• _THE PROBLEM_:
Reproduce the data exactly and drop any pictures it holds.
▼
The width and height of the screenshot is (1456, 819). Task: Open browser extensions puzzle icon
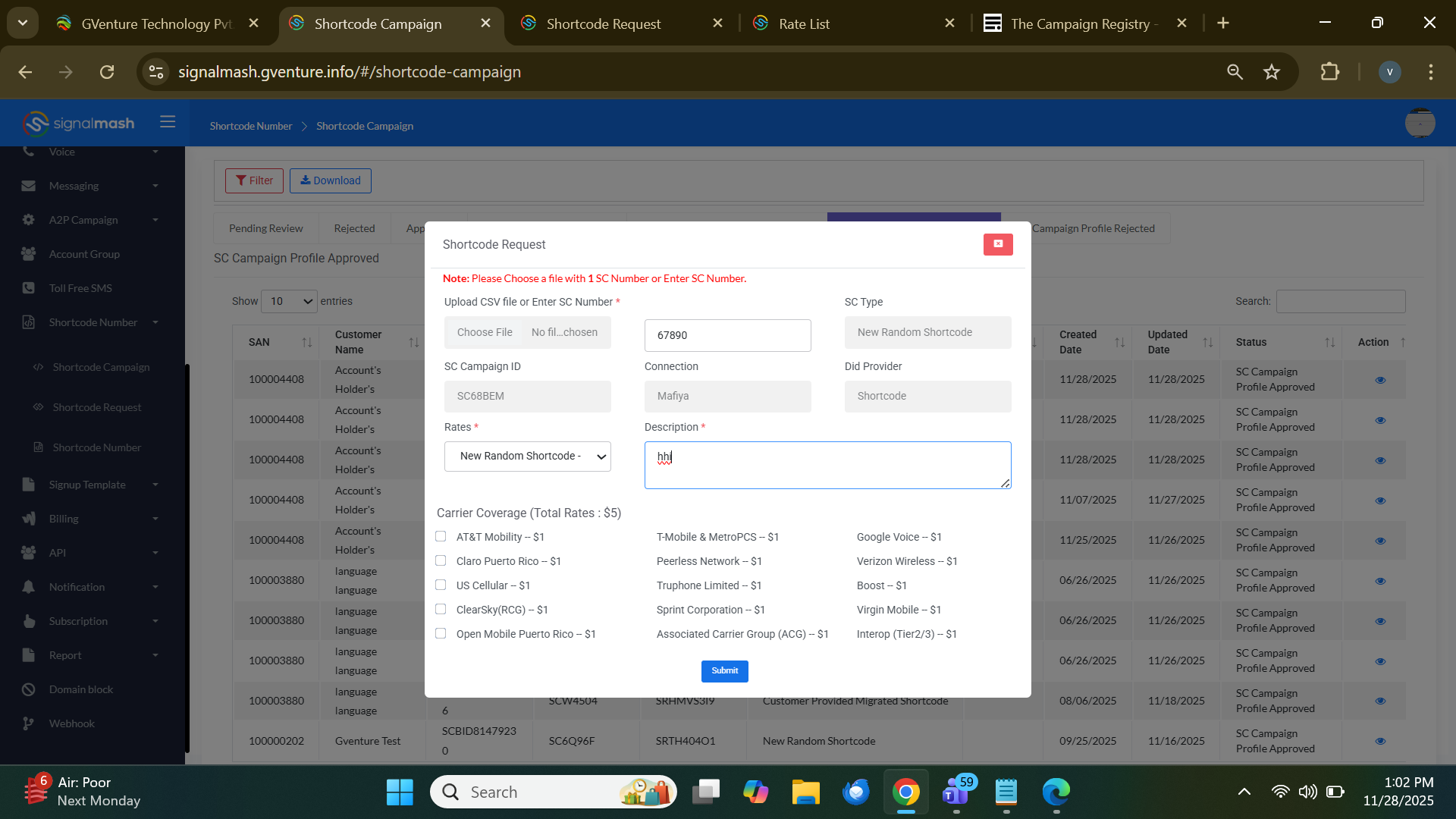point(1329,72)
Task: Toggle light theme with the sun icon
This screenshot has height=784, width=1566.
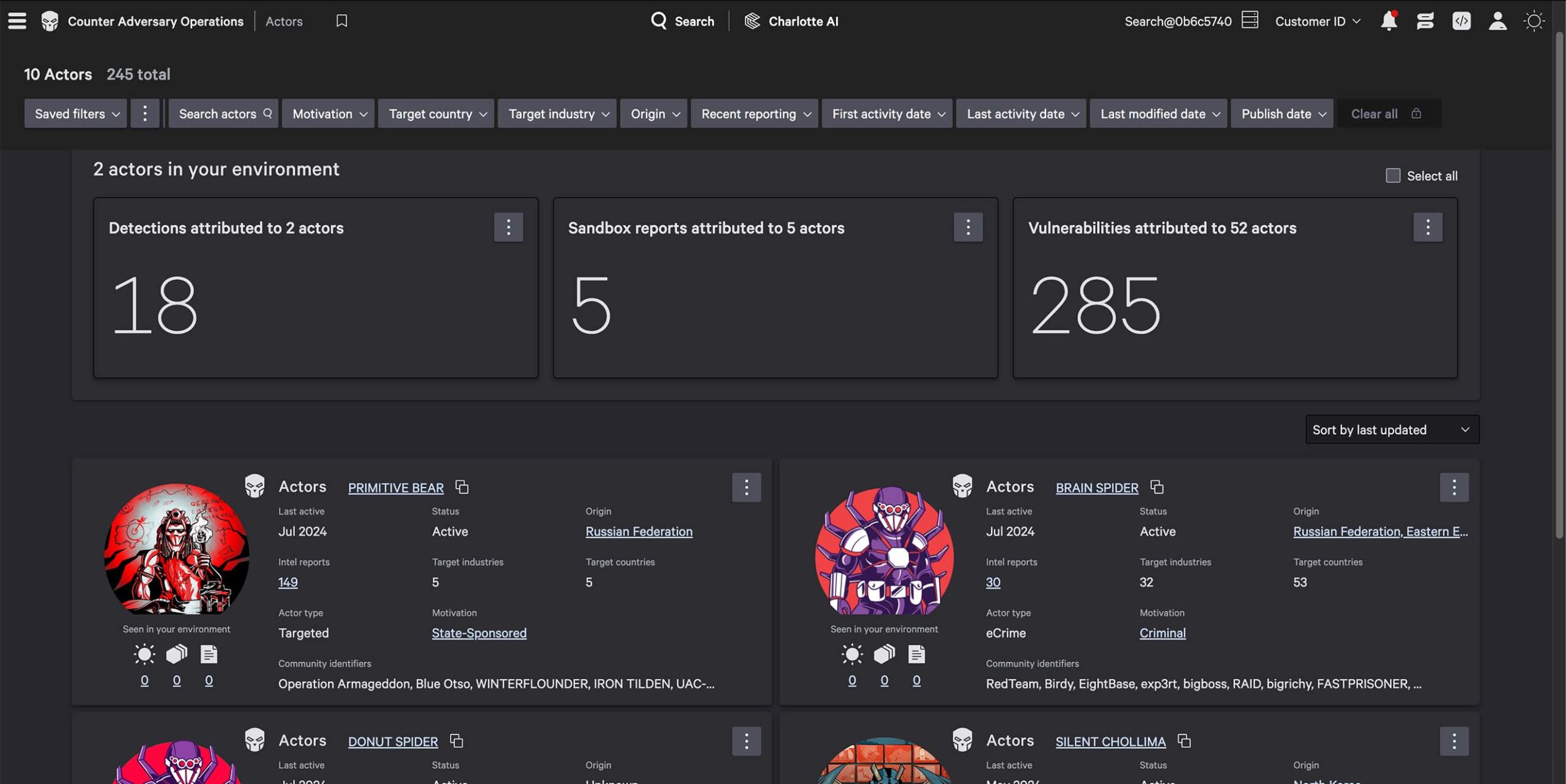Action: [x=1534, y=21]
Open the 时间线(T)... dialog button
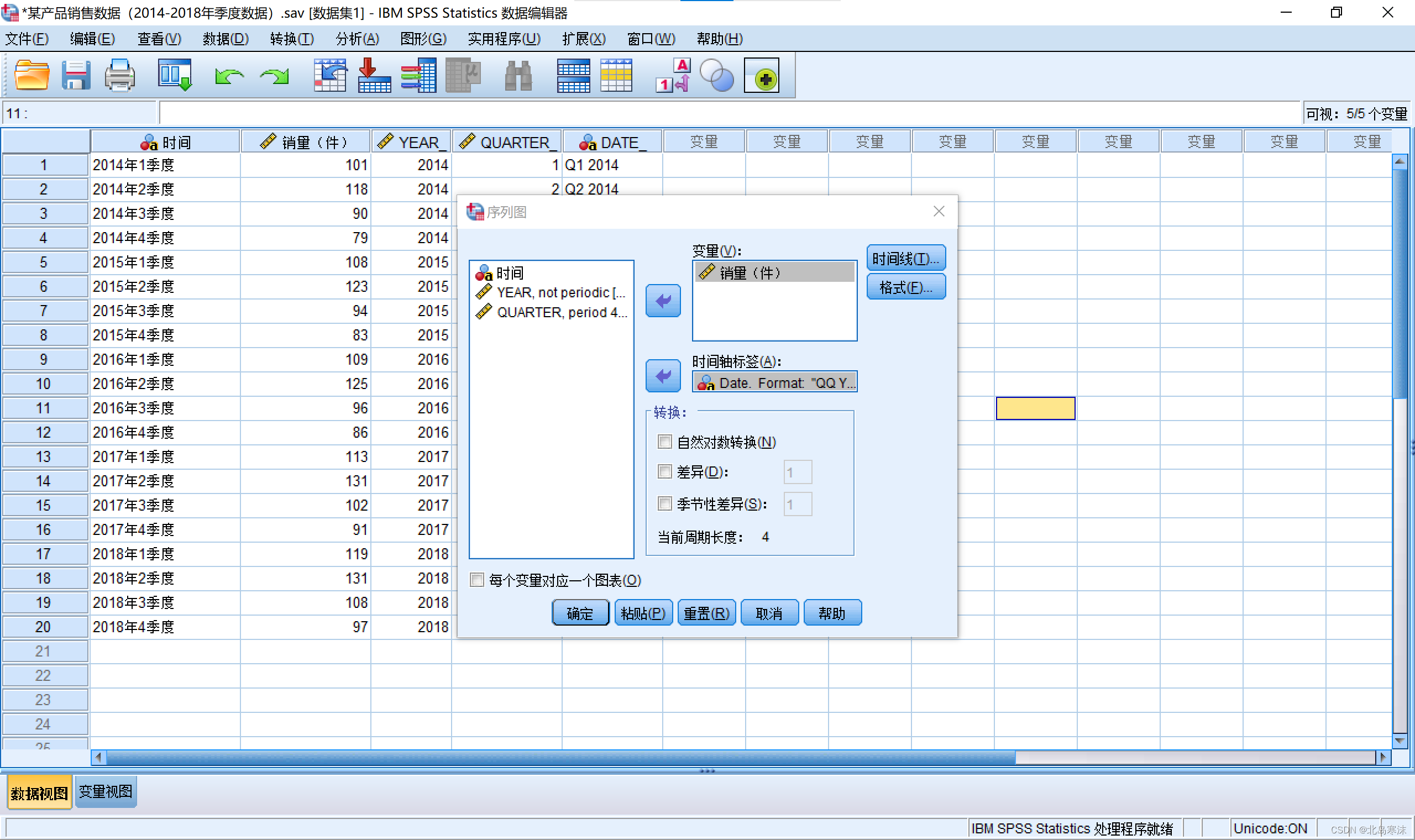Screen dimensions: 1415x840 click(x=905, y=259)
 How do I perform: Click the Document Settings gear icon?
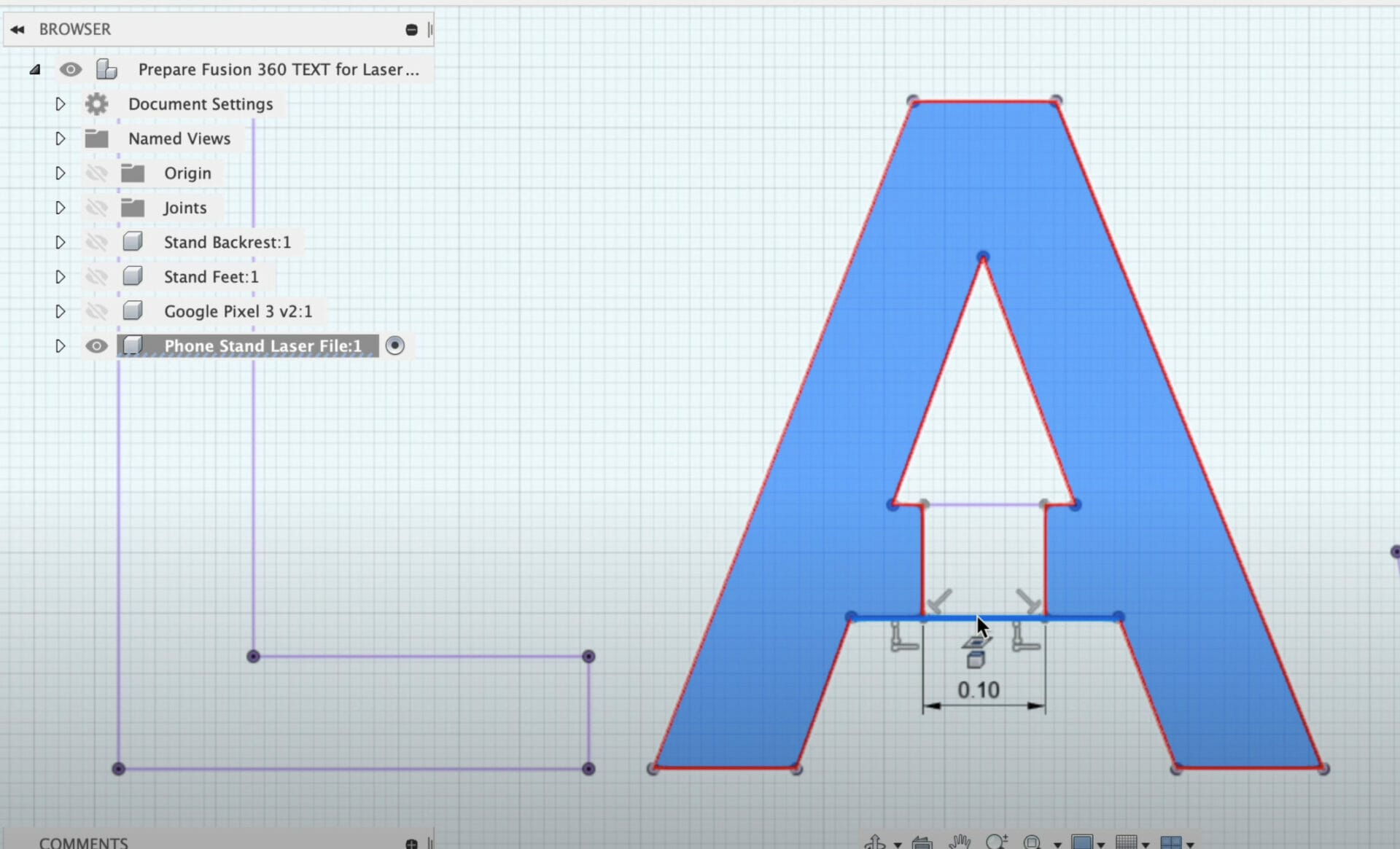pyautogui.click(x=97, y=103)
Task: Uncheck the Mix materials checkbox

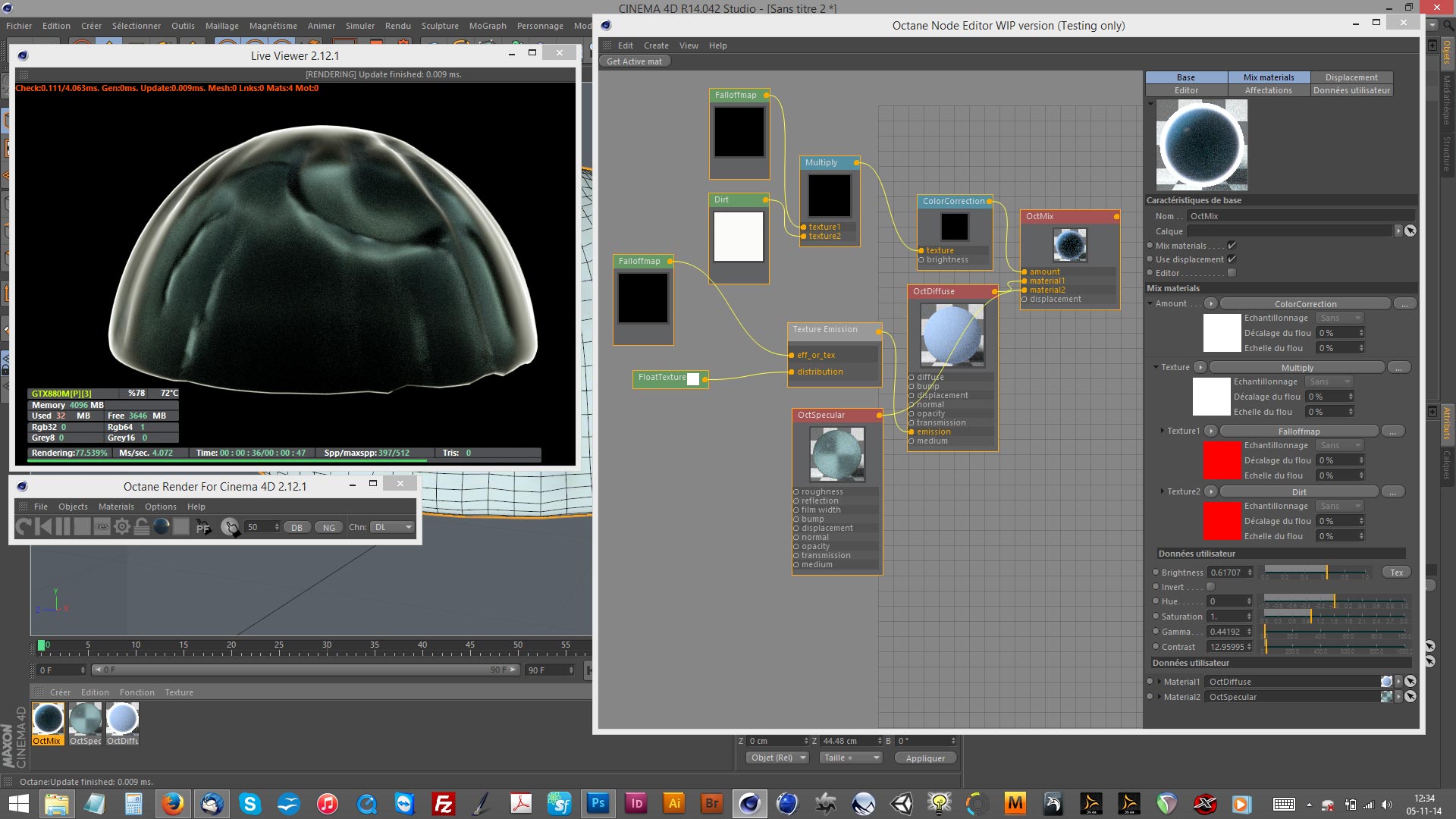Action: pos(1232,246)
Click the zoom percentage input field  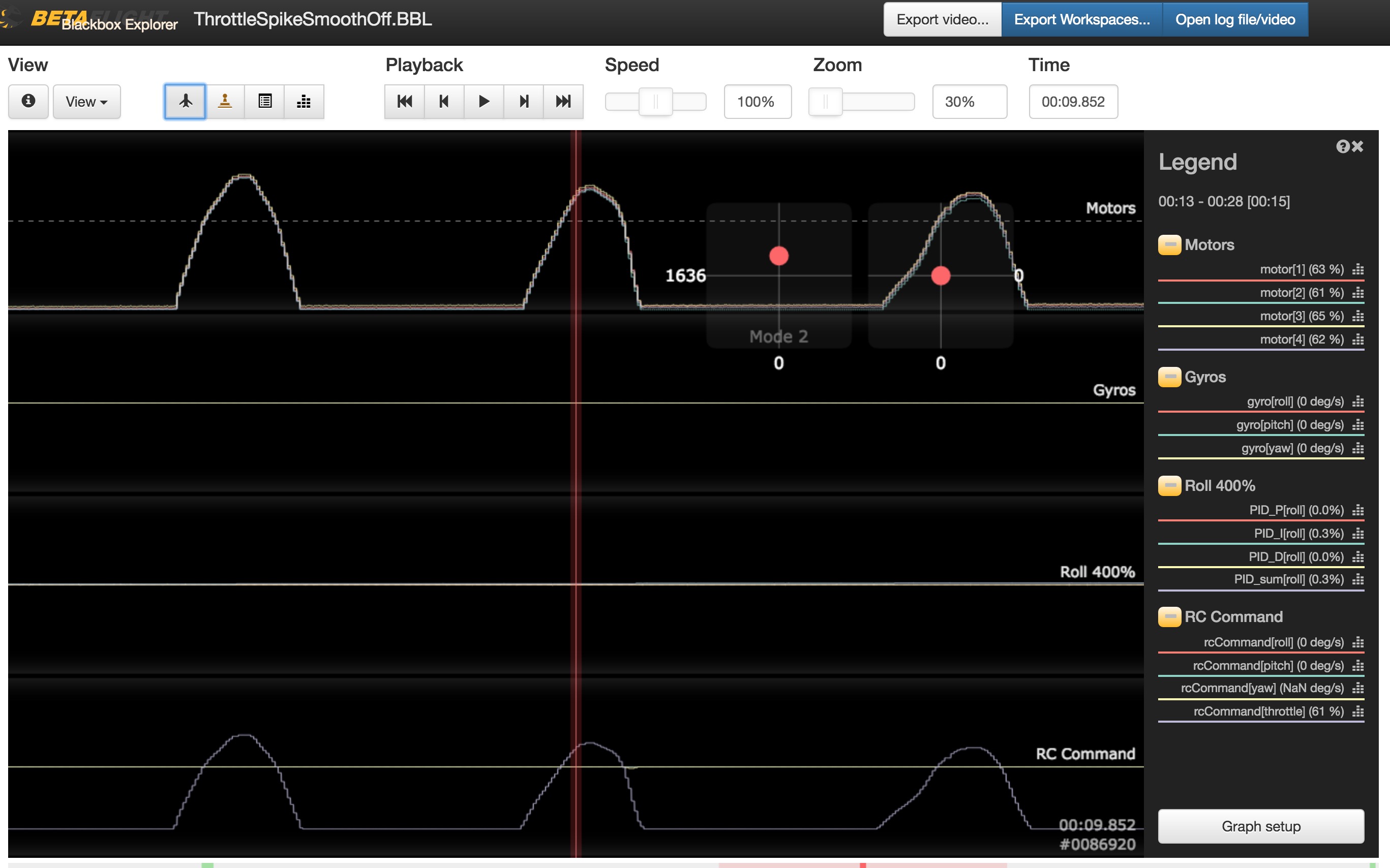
▲
• _RESPONSE TO THE TASK_:
The width and height of the screenshot is (1456, 819). Task: Open browser extensions puzzle icon
point(1329,72)
Task: Toggle light theme with the sun icon
This screenshot has height=784, width=1566.
Action: [x=1534, y=21]
Open the 时间线(T)... dialog button
Screen dimensions: 1415x840 click(x=905, y=259)
 How do I perform: Click the Document Settings gear icon?
pyautogui.click(x=97, y=103)
Task: Uncheck the Mix materials checkbox

Action: pos(1232,246)
Click the zoom percentage input field  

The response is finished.